We love the squat because it’s simple, safe, and does a bang up job of sculpting your legs and butt. What you may not know is that you can tweak your squat form and style to suit your goals.
4 Ways to Make the Squat Your Own
Here are 4 different versions of The Squat. Each has a different focus, so try them all to see which ones work best for you. Aim for 8 to 15 reps for each.
Focus: Overall butt and thigh shaping and sculpting.[A] Stand tall with your feet hip-width apart, your weight slightly back on your heels, and place your hands on your hips. [B] Sit back and down, as if you’re sitting into a chair directly behind you. Lower as far as you comfortably can, but no lower than thighs parallel to the floor—and don’t allow your knees to travel out in front of your toes. Once you hit the bottom of the move, pause for a moment, then straighten your legs and stand back up without fully locking your knees.

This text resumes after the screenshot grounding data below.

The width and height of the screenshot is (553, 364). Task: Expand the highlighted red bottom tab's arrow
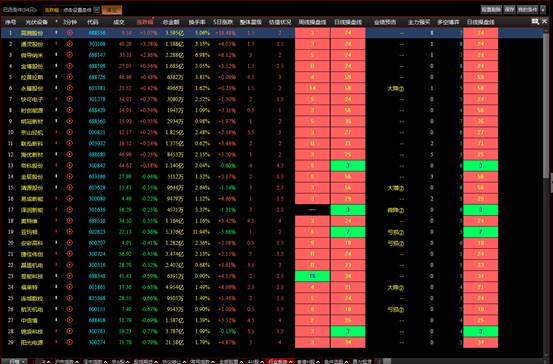pos(291,362)
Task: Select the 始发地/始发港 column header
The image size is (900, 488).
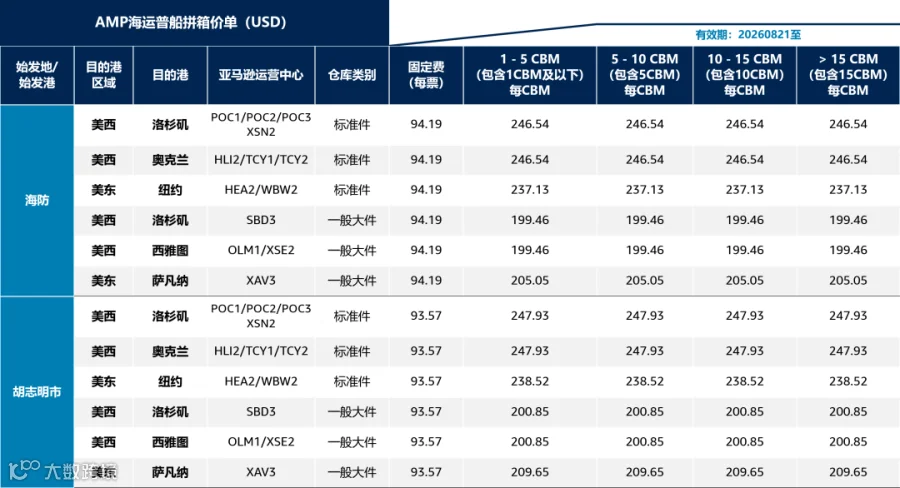Action: click(x=37, y=75)
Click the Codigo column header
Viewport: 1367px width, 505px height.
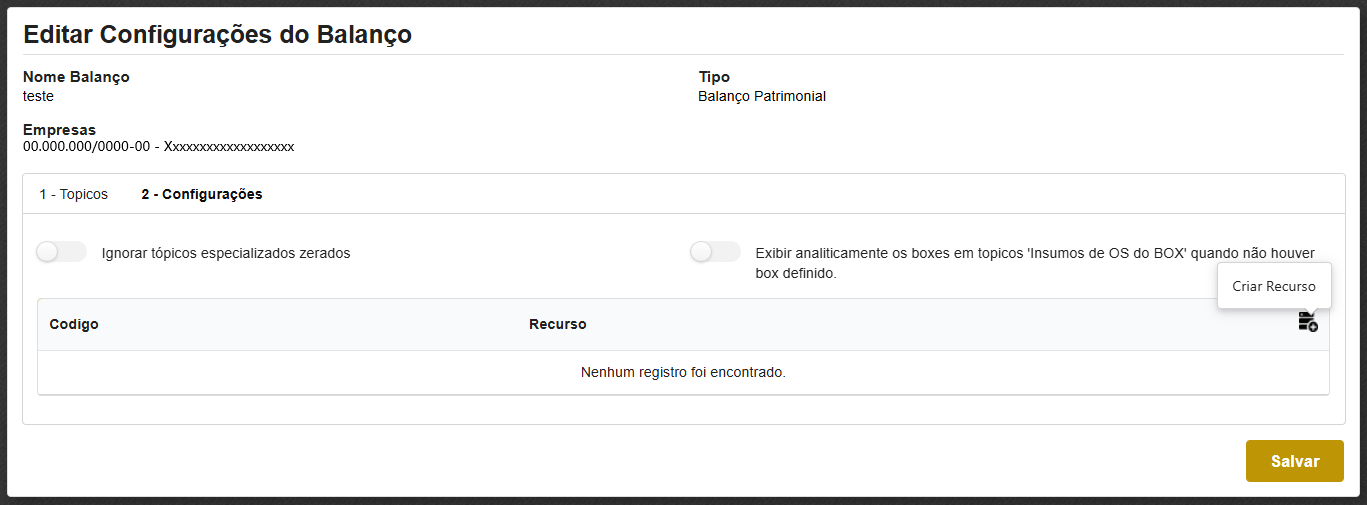point(74,324)
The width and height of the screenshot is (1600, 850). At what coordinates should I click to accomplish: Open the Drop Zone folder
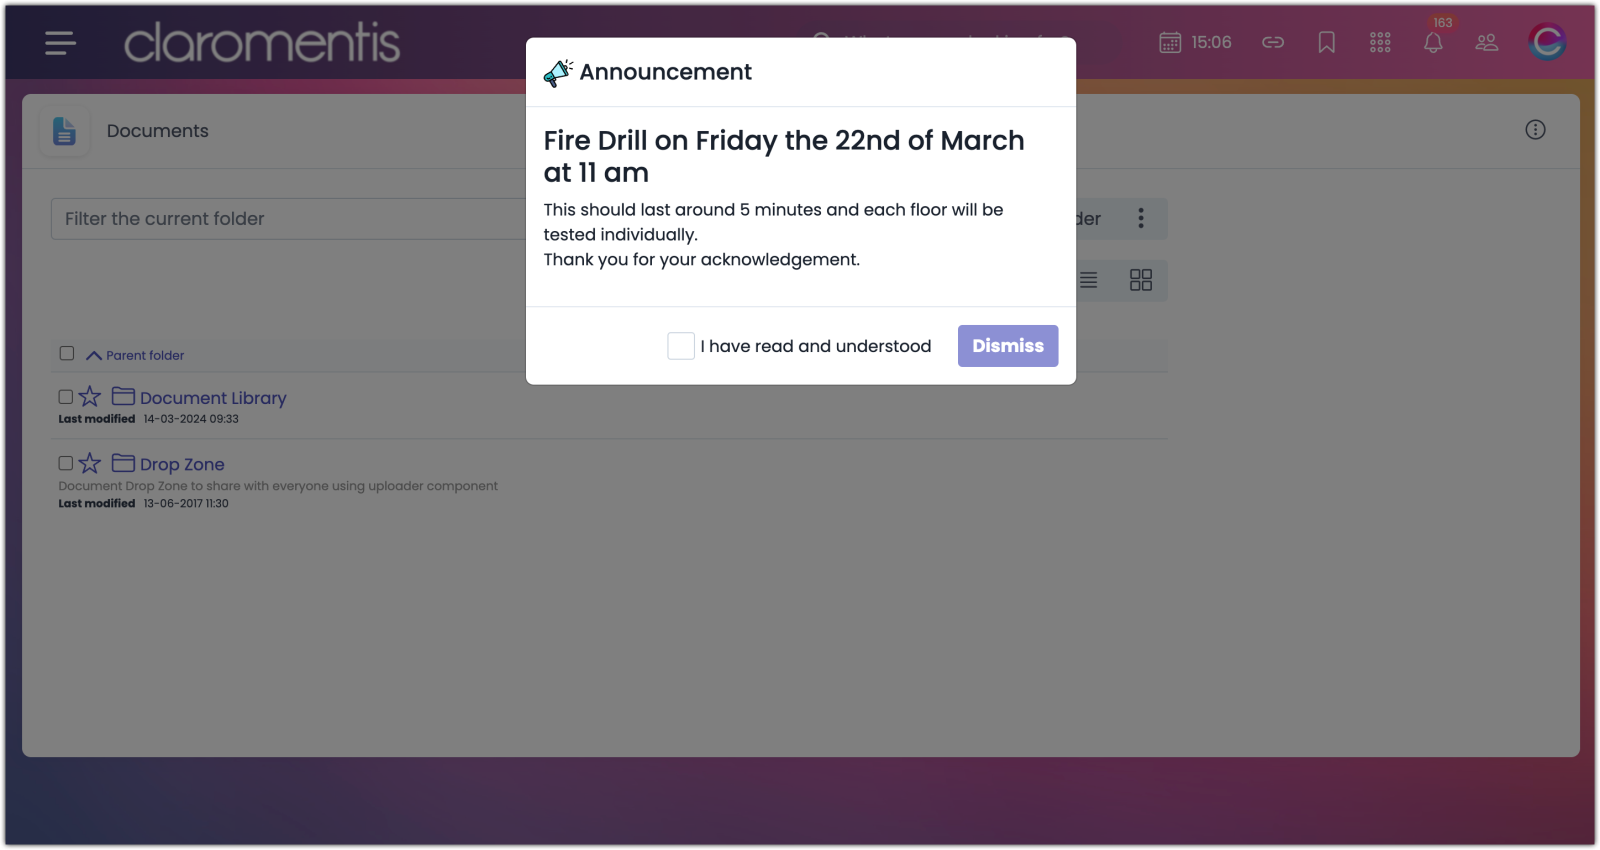tap(182, 464)
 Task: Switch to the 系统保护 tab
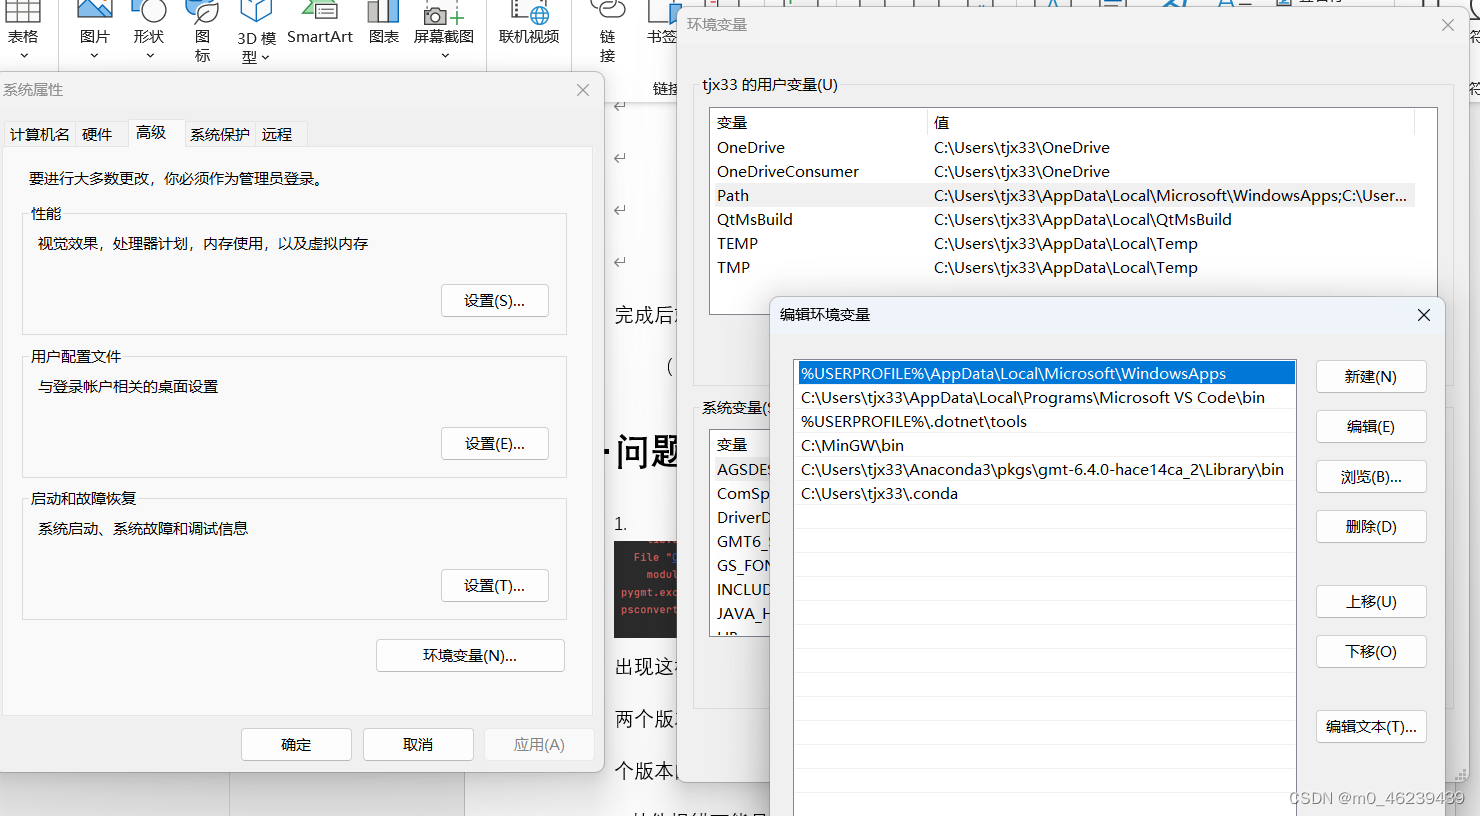tap(219, 134)
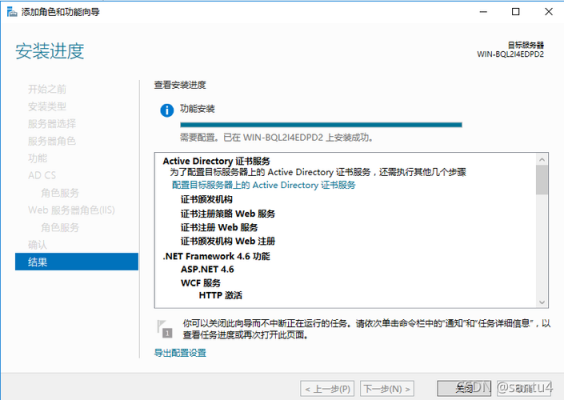Click the wizard icon in the title bar
This screenshot has height=400, width=564.
[x=12, y=12]
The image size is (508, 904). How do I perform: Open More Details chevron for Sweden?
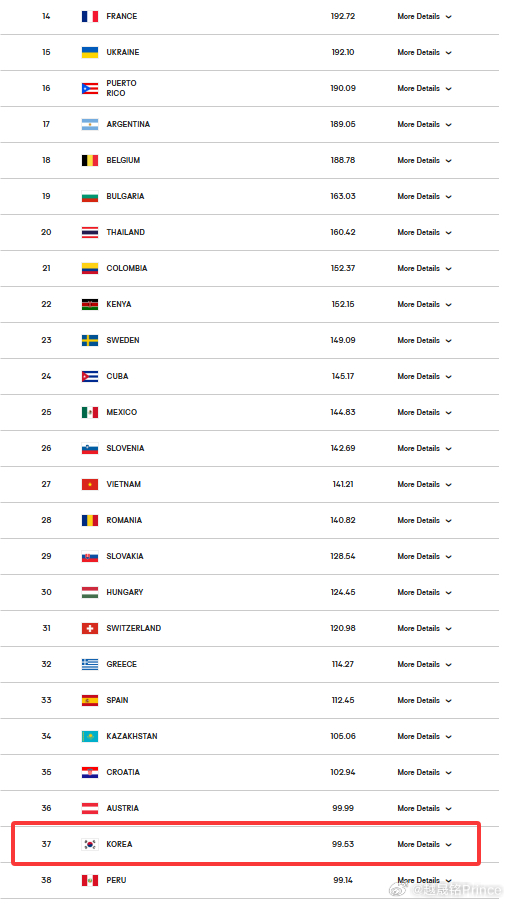tap(449, 341)
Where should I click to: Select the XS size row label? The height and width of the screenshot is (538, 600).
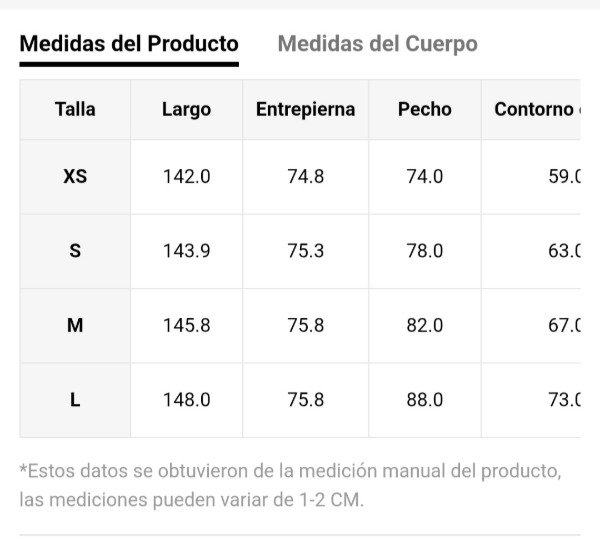[75, 177]
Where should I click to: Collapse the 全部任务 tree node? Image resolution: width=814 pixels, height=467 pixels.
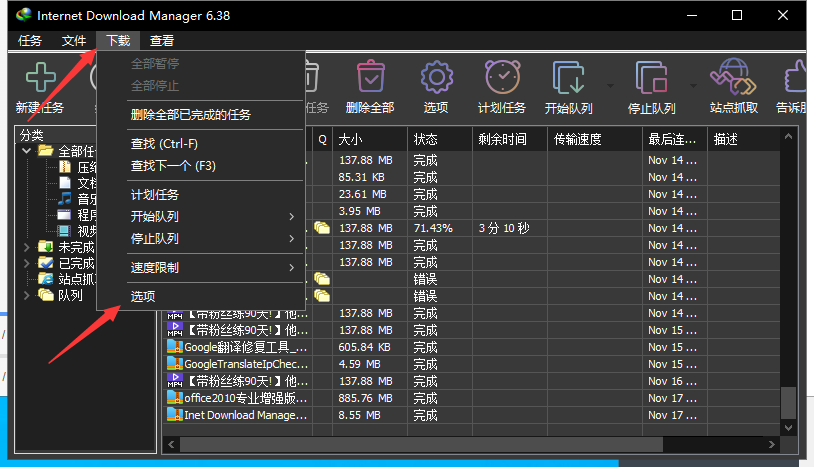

Focus: Major emphasis on the buttocks muscles, especially those deeper, hard-to-hit muscle fibers. Also brings in the inner thigh muscles.[A] Stand tall with your legs a few inches wider than hip-width apart and toes angled slightly outward. Hold your slightly rounded arms up in front of your chest with your fingertips touching. [B] Squat low so your butt drops below knees —in this position that’s okay because it won’t overstress the knees—but don’t allow your knees to move out in front of your toes. Stand back up without fully locking your knees.
Focus: An inner and outer thigh perfector.[A] Stand tall with your feet hip-width apart, your weight slightly back on your heels, and place your hands on your hips. [B] Step your right foot about a stride length out to the side. As your right foot touches the floor, bend your knees to sit back and down until your thighs are parallel to the floor. Press off the right foot to stand up and bring your legs back together. Do all your reps to the right, then repeat an equal number of reps by stepping out to the left.
Focus: Serious overall lower body toner, including the calves. A terrific core move too.[A] Stand tall with your feet hip-width apart, your weight slightly back on your heels. Hold your arms at your sides. [B] Bend your knees to squat down until your thighs are parallel to the floor. As soon as you hit the bottom of the movement, straighten your legs quickly and spring upward a few inches off the floor. As soon as your feet touch the floor again, move into the next rep. You can use your arms to help power the movement by swinging them upward as you jump and pressing them down and back as you come down.
2 Ways to Ease Up
– Don’t bend your knees quite as far. If your muscles aren’t very strong or you have ‘crunchy’ knees, only lower a quarter-to-half of the way down.
– Hold on to the back of a sturdy chair for support. This will allow you to use your arms to cheat a little and also help you maintain your balance.
3 Ways to Push Yourself Harder
– Hold a light weight in each hand
– Increase the number of reps up to 15. When you can do a set of 15 easily, increase to 2 sets, then 3 sets per exercise.
– Slow the movement down. You can even slow the jump squats down by pausing at the bottom of the movement and pressing down a little bit lower before spring up again.